Communists and the SLP

Bob Smith - For a Permanent Party Polemic Committee

At this month’s all-member aggregate of the CPGB it was agreed to support the recommendation that all supporters of the CPGB and all partisans of the class should join the SLP, the purpose being “to further the fight for communist rapprochement and a reforged Communist Party”. Broadly speaking the Open Polemic representatives were in agreement with this strategic call, although we did have a sharp difference with the final formulation of the resolution.

While we are not opposed to the call for ‘partisans of the class’, whatever that particular phrase might mean, to join the SLP in order to further the split between right and left social democracy, we do not think it is politically correct or astute to call on them to do so for the purpose of reforging a communist party. This may seem an obscure and hair-splitting difference, but let’s follow things through to their logical conclusion.

In the first instance the job of reforging a communist party falls to those who already consider themselves adherents of Marx and Lenin. Our call for the party must be to these comrades. At the same time it is perfectly correct for communists to encourage militant workers to break from Blair’s rightwing social democracy and join forces in the leftward moving SLP. This is happening anyway, but our call may act as a catalyst to the process.

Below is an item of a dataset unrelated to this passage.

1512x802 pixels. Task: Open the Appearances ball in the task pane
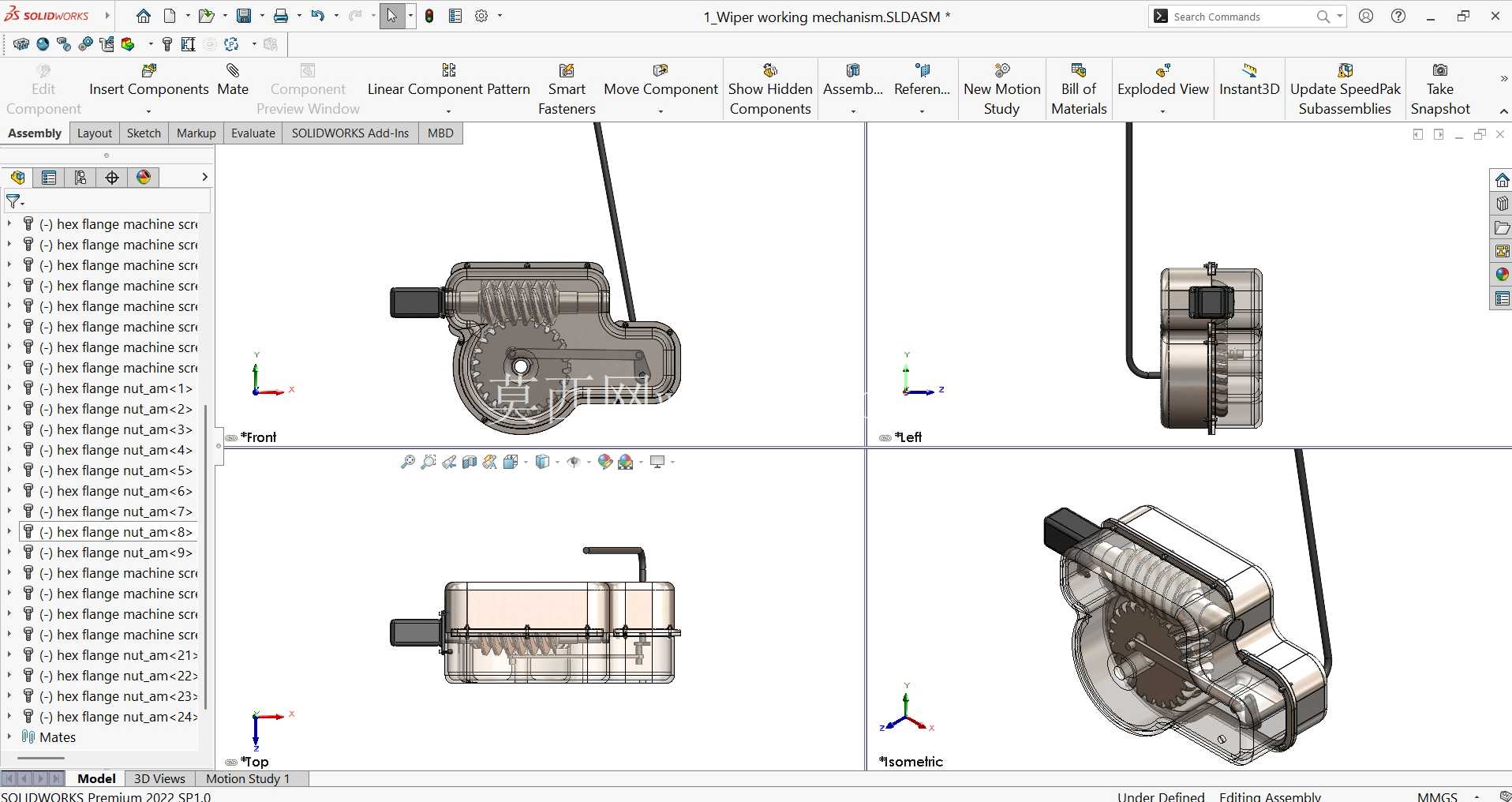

Yes, we eventually must win this stratum of militant workers to the communist party, but to make that call now when we communists are ideologically and organisationally fragmented, is not only premature but shows a contempt for the Leninist conception that the working class differentiates itself according to consciousness. What the majority in the CPGB confuse is the difference between the tiny stratum of advanced workers with that of the much larger stratum of intermediate militant reformist workers. While there is no absolute Chinese Wall between these two strata there is a definite political distinction and it must not be blurred. Accusations of ‘elitism’ directed at OP are trite and incorrect. Accusations of ‘party building by stages’ are essentially true and we plead guilty to the accusation. The process of party building is both an art and a science - not a matter of bland and general calls to the class as a whole.

What Open Polemic is fighting for is the organisation of revolutionaries. This should not be confused with the SLP which only has the potential of developing into an organisation of militant workers. They are not the same, and our work in the SLP must proceed from this understanding. Out task now, given our hopelessly divided forces, is to work towards creating a single communist pole of attraction ideologically within the SLP. And in so doing it should never be forgotten that, while we can work alongside the left social democrats in a principled united front for working class reforms, we are unambiguously opposed to the strategy of reformism and its accompanying ideology of social democracy in all its guises. Forget that for a moment and communists face liquidating themselves into the SLP. So when one CPGB comrade argued that our task is to ‘turn the SLP into a revolutionary party’ he is doubly wrong - politically and ideologically.

The OP difference with the Leninists of the CPGB boils down to our different conceptions of what a communist party is. For the ‘Leninists’ it seems increasingly to be a Menshevik party which opens its non-ideological doors to ‘all partisans of the class’, but of course with a tight leader-centralist clique directing affairs from the legitimacy of the central committee. For OP the communist party is the general staff of our class, a professional organisation of revolutionaries in which the entire membership is trained in the highest levels of theory, strategy and tactics and where the whole membership makes political policy culminating in its highest body - the party congress.